**WHAT IS BEING ASKED:**
Retype, word for word, the line holding "Where should I" and every line below it to the end of the listing. Leave out the pictures.

**PROVIDED INFORMATION:**
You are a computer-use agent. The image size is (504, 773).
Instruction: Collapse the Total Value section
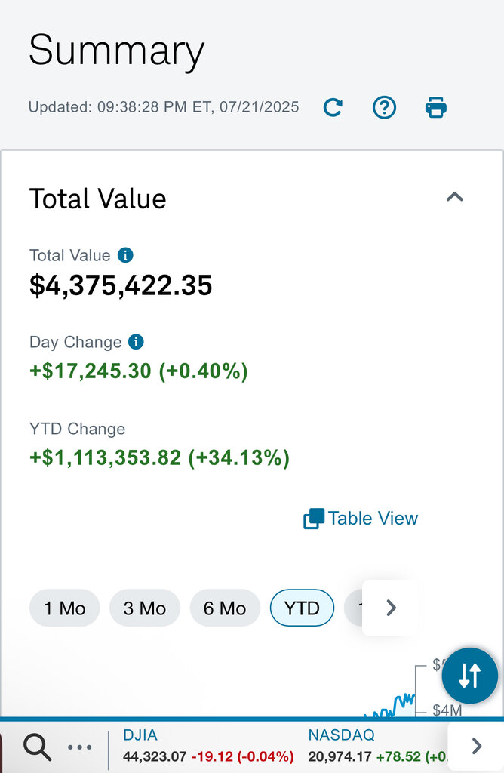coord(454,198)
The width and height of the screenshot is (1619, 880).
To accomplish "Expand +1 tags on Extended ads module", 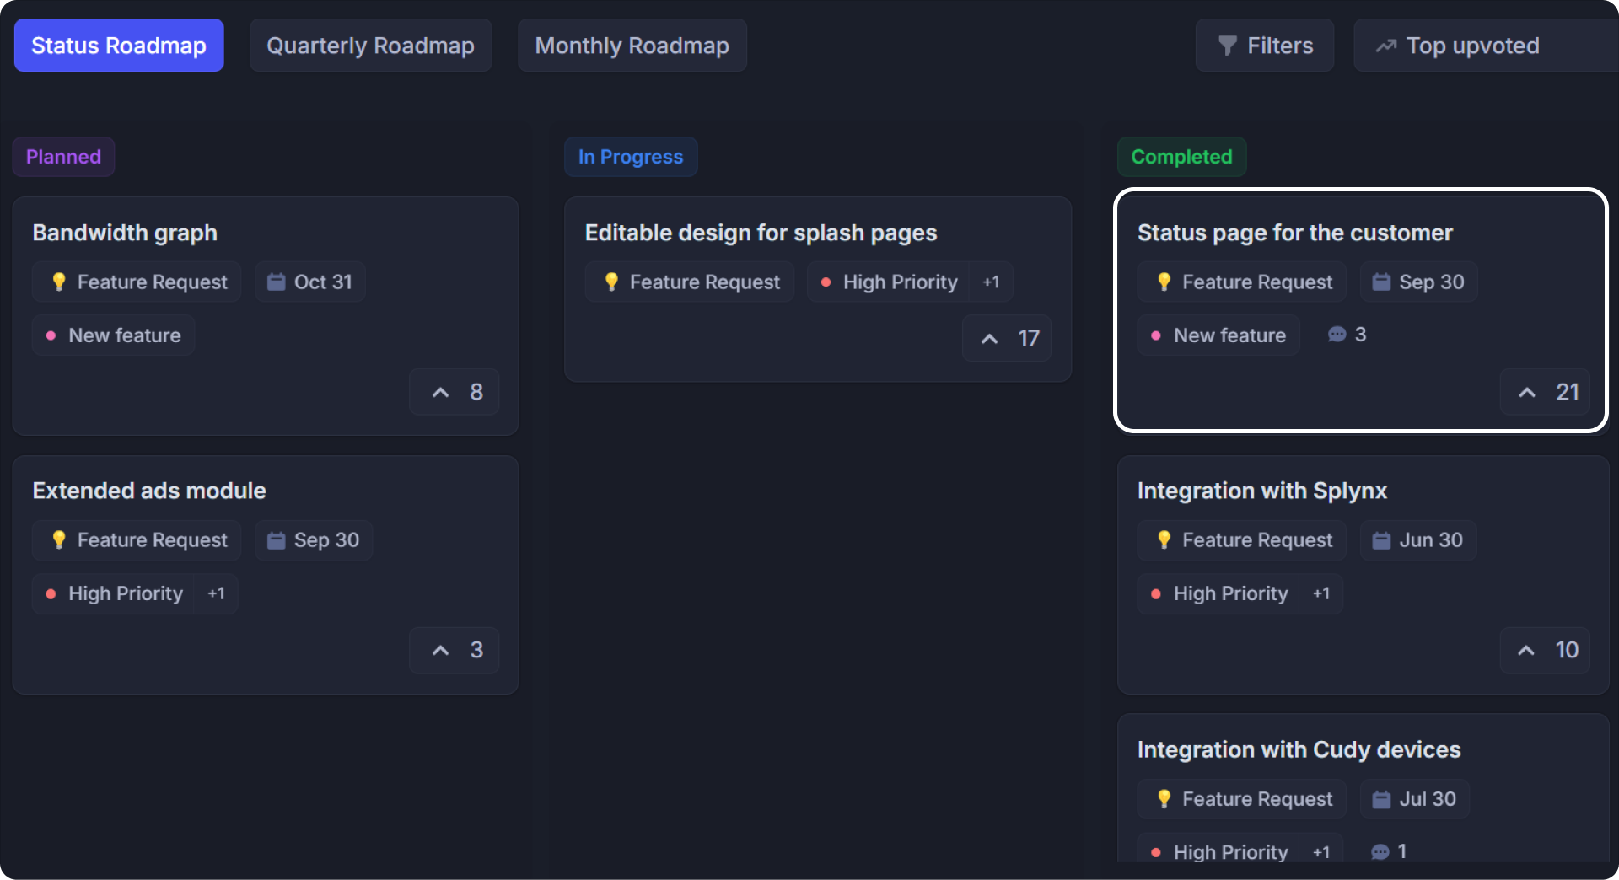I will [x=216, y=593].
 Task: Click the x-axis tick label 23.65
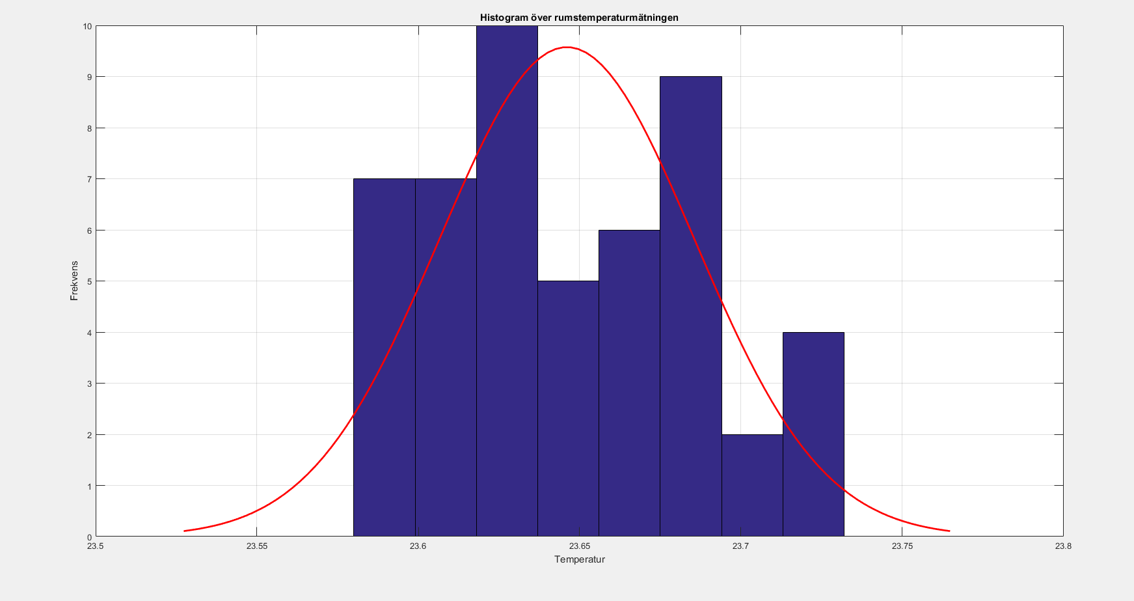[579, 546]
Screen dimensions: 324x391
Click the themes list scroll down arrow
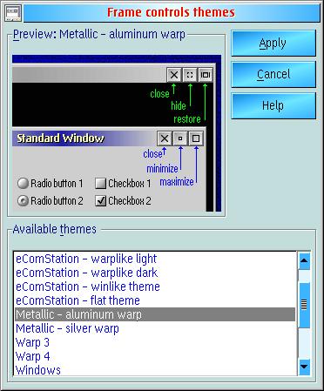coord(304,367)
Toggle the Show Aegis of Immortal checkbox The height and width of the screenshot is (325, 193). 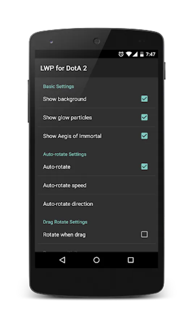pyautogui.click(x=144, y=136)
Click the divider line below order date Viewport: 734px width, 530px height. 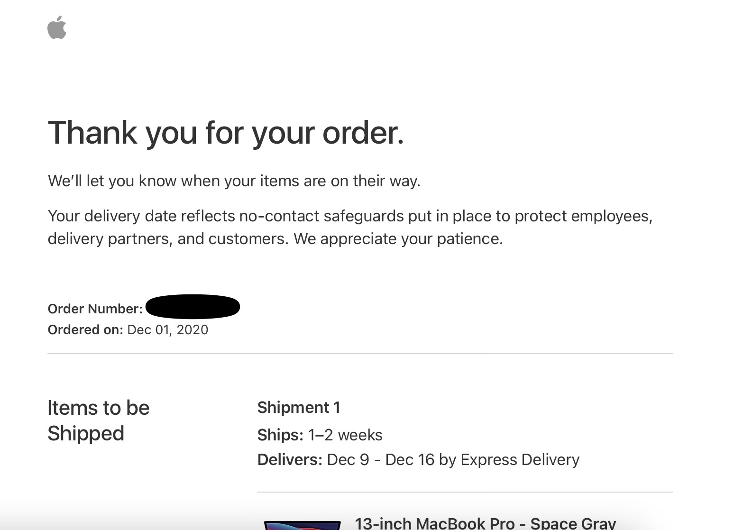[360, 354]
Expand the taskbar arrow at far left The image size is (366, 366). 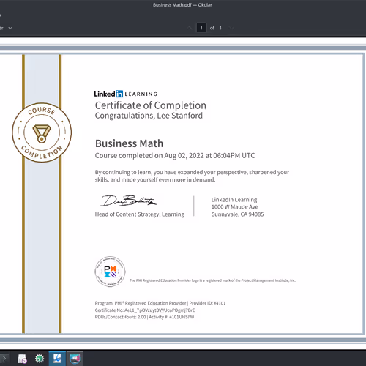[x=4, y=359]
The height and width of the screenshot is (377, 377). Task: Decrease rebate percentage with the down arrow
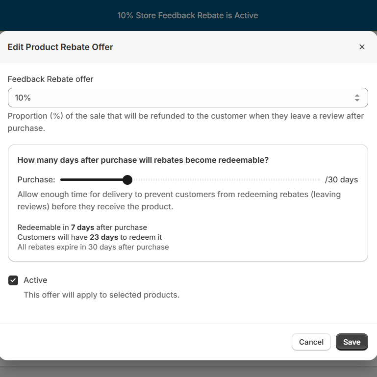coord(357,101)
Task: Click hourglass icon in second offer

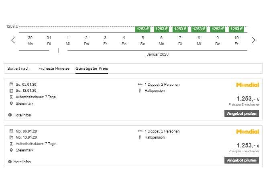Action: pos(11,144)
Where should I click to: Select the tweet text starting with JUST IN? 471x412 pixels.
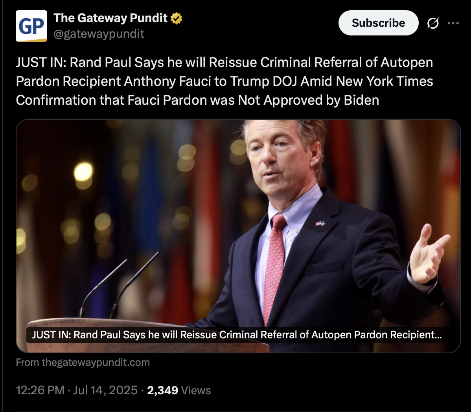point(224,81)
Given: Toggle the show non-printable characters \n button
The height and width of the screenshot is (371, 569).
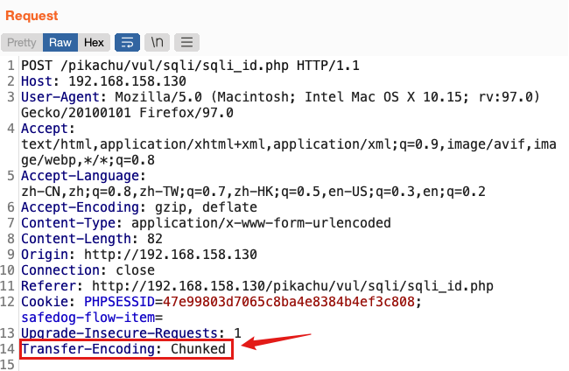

**YOUR RESPONSE:**
Where should I click to: Select the tweet text starting with JUST IN? 471x412 pixels.
point(224,81)
Given: Toggle the show non-printable characters \n button
The height and width of the screenshot is (371, 569).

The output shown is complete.